PURPOSE: The aim of this article is to discuss the neuronal substrates of sleep oscillations leading to seizures consisting of spike-wave (SW) complexes at 2-4 Hz, mimicking those seen in absence epilepsy, or SW and polyspike-wave (PSW) complexes at 1.5-2.5 Hz, often associated with fast runs at 10-15 Hz, as in the Lennox-Gastaut syndrome. METHODS: Extracellular recordings were done in permanently implanted animals during the natural waking-sleep cycle. Single and dual simultaneous recordings from cortical neurons, cortical and thalamic neurons, or cortical neurons and glial cells were performed in cats under ketamine-xylazine anesthesia. RESULTS: (a) The minimal substrate of SW seizures is the neocortex because such seizures may occur in thalamectomized animals, in which spindles are absent.
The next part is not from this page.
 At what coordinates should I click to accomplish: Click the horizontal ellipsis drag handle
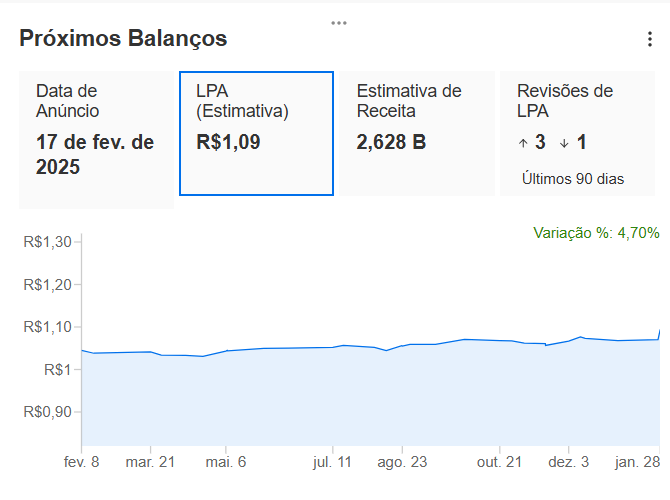339,23
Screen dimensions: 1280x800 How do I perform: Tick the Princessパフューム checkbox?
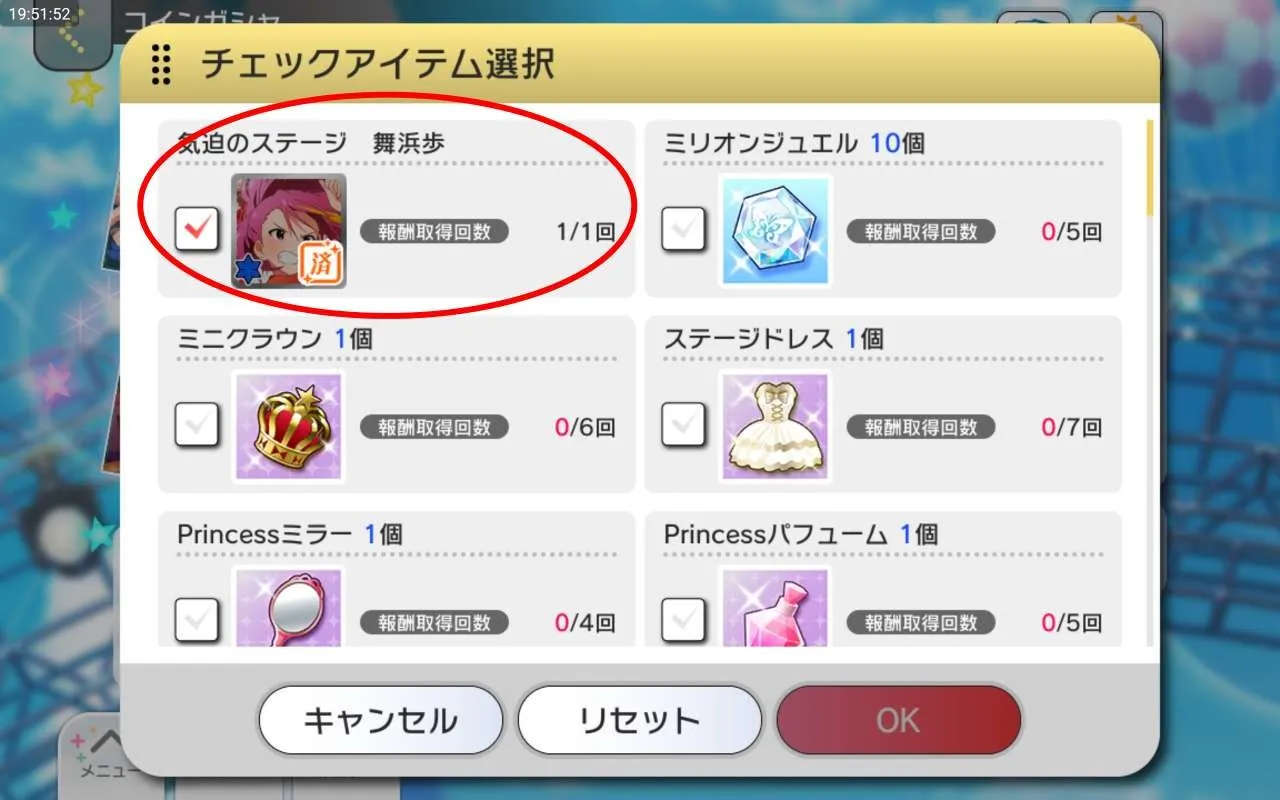(x=684, y=621)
In intact-brain animals, SW seizures are initiated in neocortex and spread to the thalamus after a few seconds. The majority of thalamocortical (TC) neurons are steadily hyperpolarized throughout the cortical SW seizures. (b) In the Lennox-Gastaut syndrome, the paroxysmal depolarizing shifts (PDSs) associated with the EEG "spike" of SW/PSW complexes contain an important inhibitory component, whereas the hyperpolarization during the EEG "wave" component is not due to gamma-aminobutryic acid (GABA)ergic inhibitory postsynaptic potentials (IPSPs) but is ascribed to a mixture of disfacilitation and K+ currents. As is also the case with seizures consisting of pure SW complexes, the majority of TC neurons are hyperpolarized during the cortical paroxysms and disinhibited after the cessation of cortical seizures. CONCLUSIONS: Seizures with SW complexes and of the Lennox-Gastaut type preferentially evolve from sleep oscillations. They are initiated in neocortex and spread to the thalamus after a few seconds. The majority of TC neurons are inhibited during these seizures.[1]References
- Sleep oscillations developing into seizures in corticothalamic systems. Steriade, M., Amzica, F. Epilepsia (2003) [Pubmed]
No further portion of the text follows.